Problem with programming guide example async memory copying

I’m having problems getting a piece of code running correctly. As it is mostly just taken from the programming guide I figured I’m making some stupid little mistake but I can’t see it. The code is as follows:

#include <stdio.h>

__global__ void myKernel(int *output, int *input) {

   int idx = blockIdx.x * blockDim.x + threadIdx.x;

    int temp = input[idx] * 2 + 7;

    output[idx] = 2 * temp - 4;


int main() {

   int size = 5120 * sizeof(int);

   int *hostPtr, *inputDevPtr, *outputDevPtr;

    cudaMallocHost((void**)&hostPtr, 2 * size);

    cudaMalloc((void**)&inputDevPtr, 2 * size);

    cudaMalloc((void**)&outputDevPtr, 2 * size);

   for (int i = 0; i < 2*5120; i++)

        hostPtr[i] = 5;

   cudaStream_t stream[2];

    for (int i = 0; i < 2; ++i)


   for (int i = 0; i < 2; ++i)

        cudaMemcpyAsync(inputDevPtr + i * size, hostPtr + i * size,

                    size, cudaMemcpyHostToDevice, stream[i]);

    for (int i = 0; i < 2; ++i)

        myKernel<<<10, 512, 0, stream[i]>>>

                    (outputDevPtr + i * size, inputDevPtr + i * size);

    for (int i = 0; i < 2; ++i)

        cudaMemcpyAsync(hostPtr + i * size, outputDevPtr + i * size,

                    size, cudaMemcpyDeviceToHost, stream[i]);


   printf("First block: %d\nSecond block: %d\n",hostPtr[0],hostPtr[5120]);




   return 0;


The first result is fine (30) but the second result is 5. It seems the second update is not running.

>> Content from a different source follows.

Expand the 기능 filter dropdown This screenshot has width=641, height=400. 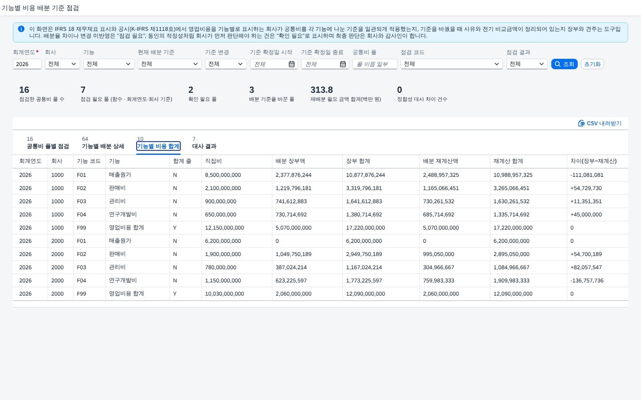tap(109, 64)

I’ve got this working now. I think there is a problem with the addressing that leads to bad access of memory and kernel launch failure. I switched the size relative addressing to array index addressing and now it works.

I know you have a solution, but it’s curious why your first version would fail. When in doubt, always check your cuda call error return values.

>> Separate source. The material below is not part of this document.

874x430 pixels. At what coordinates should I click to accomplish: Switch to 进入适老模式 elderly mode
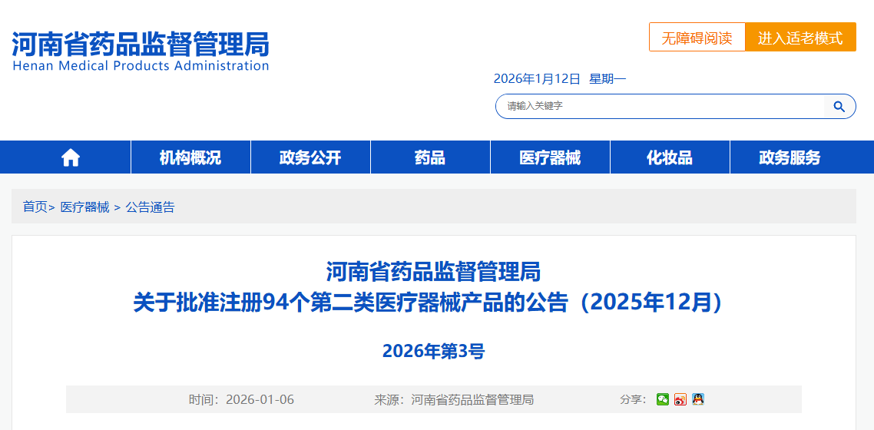coord(800,38)
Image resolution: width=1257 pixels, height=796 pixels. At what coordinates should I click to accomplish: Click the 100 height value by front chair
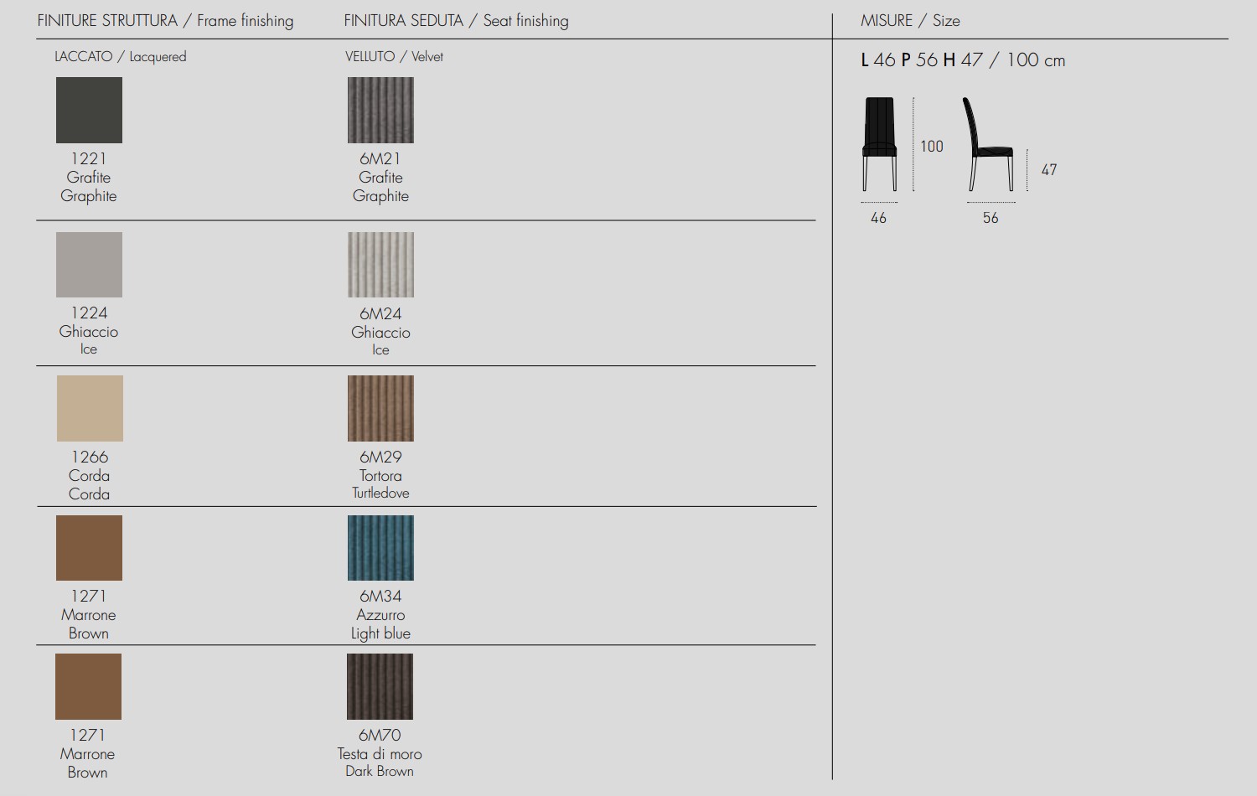(931, 147)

As a guess with your original code, it may be some alignment issue with the second memcpy since that’s at a start memory location that’s been derived.

cudaMemcpy doesn’t say much about alignment requirements, just “don’t overlap reads and writes”. You might see if your original worked if you offset your second array to be aligned to something like 1024 or even 16384 bytes. Again, the docs don’t say so, but it feels like it could be the problem.

memcpyasync is very picky, it needs the page-locked memory or it will fail… perhaps it also depends on STARTING at the beginning of a page.

The failure is in the second memcpy. In device emu the program seg faults there, on the card there is an ‘unspecified kernel failure’.

Your problem is pointer arithmetic. Your device pointer is of type int*, yet you are adding a byte offset to it. You should be adding a word offset to it, or use a char* pointer.

An added question: is it possible for multiple kernels to be running at the same time e.g. in my code above can both ‘myKernel’ instances be running together?

On current hardware, no. The hardware can only process one kernel at a time. NVIDIA has left open the possibility for future hardware to process multiple kernels concurrently, in which case kernels in different streams will be able to overlap.

Adding 1 to a type* adds sizeof(type) to the address.